Direction >> Arrange the records below as a numbered list, one line per item, and omit blank lines.

## Start

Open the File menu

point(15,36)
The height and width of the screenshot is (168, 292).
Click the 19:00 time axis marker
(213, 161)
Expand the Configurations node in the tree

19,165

## End

Exercise answer >>
1. Open the File menu
2. point(15,36)
3. The height and width of the screenshot is (168, 292).
4. Click the 19:00 time axis marker
5. (213, 161)
6. Expand the Configurations node in the tree
7. 19,165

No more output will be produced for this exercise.